The explosive increase in signal processing speed will cause bandwidth limitations for metal-based interconnects on a printed circuit board (PCB) due to signal attenuation and distortion, electromagnetic interference, crosstalk, and power dissipation. To alleviate this problem, optical interconnects on PCB has been studied as a promising solution due to their advantages such as higher bandwidth, lower power consumption in long distance, EMI free, reduction of impedance matching problem, larger pin density, etc.
The target of this thesis is to design a multi-channel clock and data recovery (CDR) circuit for chip-to-chip optical link applications. Based on the analyses about the advantages and disadvantages of many CDR architectures, the CDR system is proposed using a gated-oscillator-based architecture, which shows good performances, such as fast phase alignment, simple topology, low power dissipation, small chip size, and especially high jitter tolerance.

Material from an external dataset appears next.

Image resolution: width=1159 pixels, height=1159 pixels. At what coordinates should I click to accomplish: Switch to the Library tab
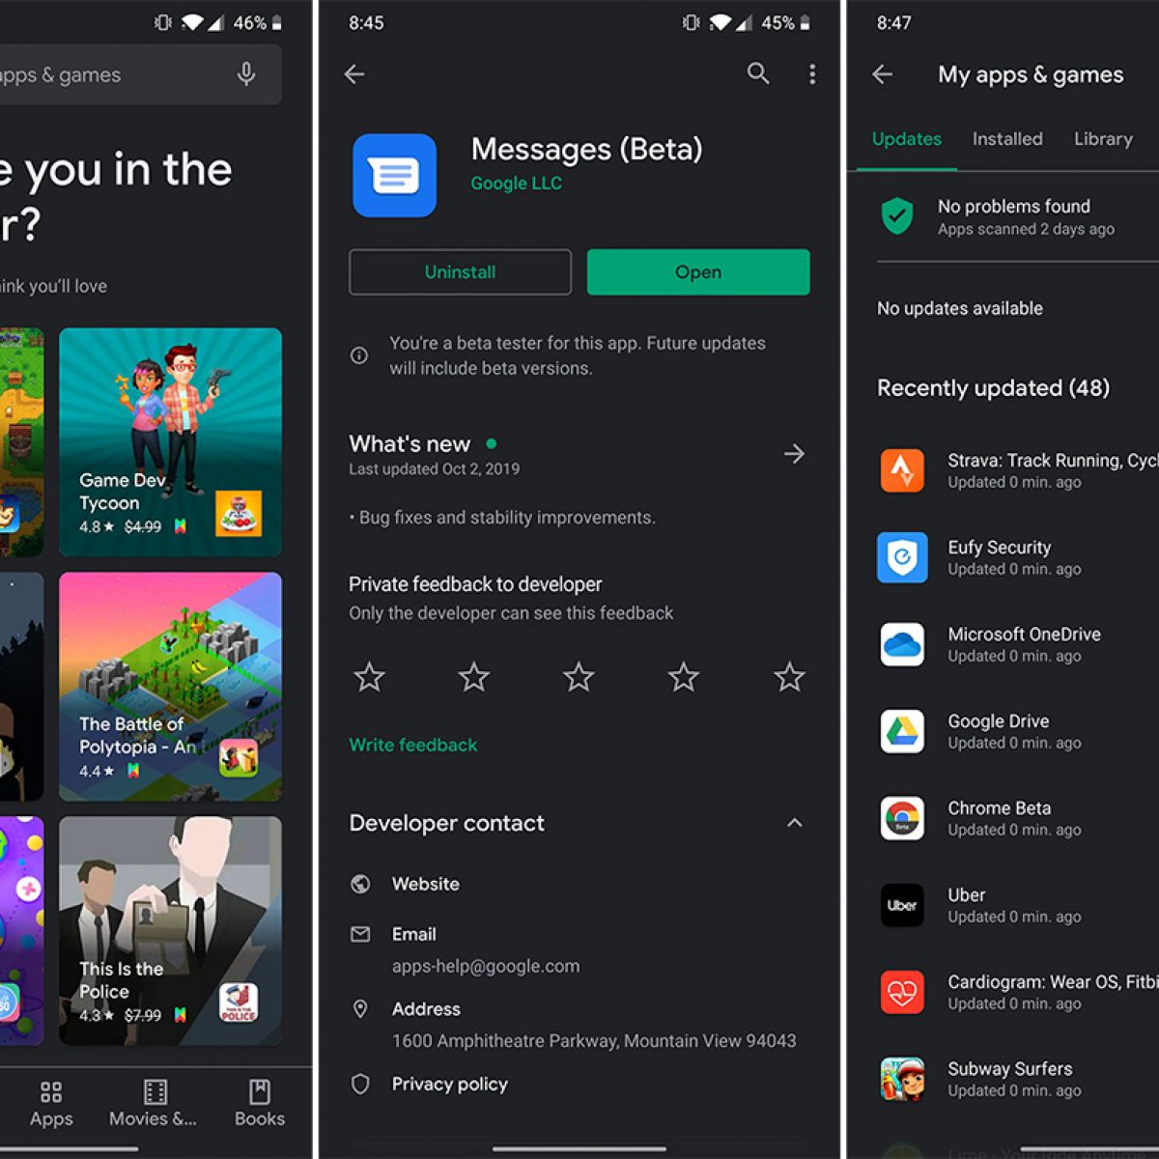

The key components of the proposed CDR are a charge-pump phaselocked loop (CPPLL), gated-oscillators, and decision circuits. The proposed gated-oscillator has the output frequency's range from 1 to 3.5 GHz, and phase noise equal -90 dBc/Hz at 1 MHz offset frequency. Normally, PLLs used for RF applications are required having a narrow loop filter bandwidth to suppress the phase noise and timing jitter because of the long distant communications and noisy environments. In contrast, the short distant links and less noisy environments in chip-to-chip optical interconnect applications may relax the restriction on the PLL's loop bandwidth. Thus, in the proposed CPPLL, a wider bandwidth loop filter is used; consequently, the CPPLL has faster locking time and smaller chip size.
The proposed multi-channel CDR has the center frequency of gated oscillator around 2.5 GHz; however, the input data rate of each channel can be up to 3.2 Gbps. It consumes 18.27 mW for the CPPLL and 21.21 mW for each channel. The chip size of the CPPLL is 800$\times$750 $\mum^{2}$, while that of each channel is 200$\times$250 $\mum^{2}$ in a 0.18 $\mum$ CMOS technology. The CPPLL is commonly used for all channels; hence, the power consumption and chip size per channel, defined as the total power consumption and total chip size divided by total number of channels respectively, will decrease when the number of channels increases.
Compared to recently published works in this field, the proposed CDR demonstrates some attractive performances, such as power consumption, chip size, and locking time.